Where do architects spend their time, and is this where they should be spending it? I participated in a webinar this week hosted by Architecture & Governance magazine, along with George Paras. We discussed ‘the state of EA in 2010’ and the transformation of EA from a technology focus to a business focus. During this webinar, I showed this data from Forrester’s annual State of EA survey. Blog image

The attendees had several questions followed as to what this data shows.  It’s pretty clear that the segments on the right side of this chart: ‘addressing the near-term needs of application delivery projects’, ‘addressing near-term needs of infrastructure and data center teams’ and ‘running or participating in EA governance processes, such as project review’ – are the typical mainstream activities of architects.  In fact, it’s somewhat surprising that this seems to be only about 50% of architects’ time.

The activities on the left side of this chart could be viewed as signs that EA is becoming more strategically- and business-focused – and so providing more value and having a greater impact within their firms.  But there is ambiguity about some of the response categories.  Collaborating with the business is good – but as part of an application project team or to develop a business-technology strategy?  EA teams should be developing strategic future application or technology plans – but are these oriented towards narrow technology standards, or are they targeted towards CIO-level and business strategy?  It’s good that 11% of EA’s time is supporting enterprise planning and budgeting processes – but then other surveys suggest that architects are often not involve with PPM processes before project approval gate.
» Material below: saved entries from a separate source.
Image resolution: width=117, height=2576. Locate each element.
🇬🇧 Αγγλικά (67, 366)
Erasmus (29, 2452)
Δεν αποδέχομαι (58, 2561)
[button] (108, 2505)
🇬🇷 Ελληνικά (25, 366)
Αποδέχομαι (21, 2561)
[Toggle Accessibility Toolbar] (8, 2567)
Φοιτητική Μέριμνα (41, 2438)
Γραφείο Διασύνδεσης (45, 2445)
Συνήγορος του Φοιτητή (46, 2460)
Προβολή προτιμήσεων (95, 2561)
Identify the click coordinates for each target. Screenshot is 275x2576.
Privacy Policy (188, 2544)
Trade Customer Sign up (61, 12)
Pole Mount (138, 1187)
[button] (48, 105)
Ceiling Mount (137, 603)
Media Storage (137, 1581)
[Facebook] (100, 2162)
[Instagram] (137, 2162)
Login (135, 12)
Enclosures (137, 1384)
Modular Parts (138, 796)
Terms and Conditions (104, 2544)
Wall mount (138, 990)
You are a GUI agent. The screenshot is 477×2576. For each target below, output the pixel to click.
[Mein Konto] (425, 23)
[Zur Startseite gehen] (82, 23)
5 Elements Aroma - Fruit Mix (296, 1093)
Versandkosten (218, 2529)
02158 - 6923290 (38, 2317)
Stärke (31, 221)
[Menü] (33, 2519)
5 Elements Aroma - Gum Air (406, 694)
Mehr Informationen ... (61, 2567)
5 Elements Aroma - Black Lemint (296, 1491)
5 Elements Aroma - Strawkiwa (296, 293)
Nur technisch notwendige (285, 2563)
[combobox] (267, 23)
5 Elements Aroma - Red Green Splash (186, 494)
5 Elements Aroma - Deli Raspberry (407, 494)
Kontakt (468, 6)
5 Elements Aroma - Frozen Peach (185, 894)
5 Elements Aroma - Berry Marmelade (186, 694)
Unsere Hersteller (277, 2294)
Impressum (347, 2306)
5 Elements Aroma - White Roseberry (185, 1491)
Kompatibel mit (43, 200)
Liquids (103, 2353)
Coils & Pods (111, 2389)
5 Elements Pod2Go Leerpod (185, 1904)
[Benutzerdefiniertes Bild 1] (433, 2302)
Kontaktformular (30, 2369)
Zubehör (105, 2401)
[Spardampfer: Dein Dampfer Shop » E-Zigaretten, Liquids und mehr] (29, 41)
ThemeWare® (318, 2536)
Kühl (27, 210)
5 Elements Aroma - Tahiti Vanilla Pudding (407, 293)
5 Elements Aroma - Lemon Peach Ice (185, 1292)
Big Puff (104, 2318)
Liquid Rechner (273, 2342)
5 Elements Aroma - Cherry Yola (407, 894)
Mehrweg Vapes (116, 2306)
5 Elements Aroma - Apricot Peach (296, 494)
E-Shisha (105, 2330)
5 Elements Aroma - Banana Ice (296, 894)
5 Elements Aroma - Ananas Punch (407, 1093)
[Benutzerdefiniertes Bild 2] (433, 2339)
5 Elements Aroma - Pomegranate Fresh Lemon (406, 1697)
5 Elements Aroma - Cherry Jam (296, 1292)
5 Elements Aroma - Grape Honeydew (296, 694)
EA teams’ key assets are their knowledge and their time.  So, although the data is ambiguous, the questions are important.  While Forrester won’t tell architect teams how to allocate their time – we do say they need to reserve significant time for working with business strategy and joint-business and IT planning.  And they should treat this as their most ‘high value’ time.  Where are you spending your time?  What’s driving this allocation?  Do you think architects are effectively balancing tactical and strategic focus?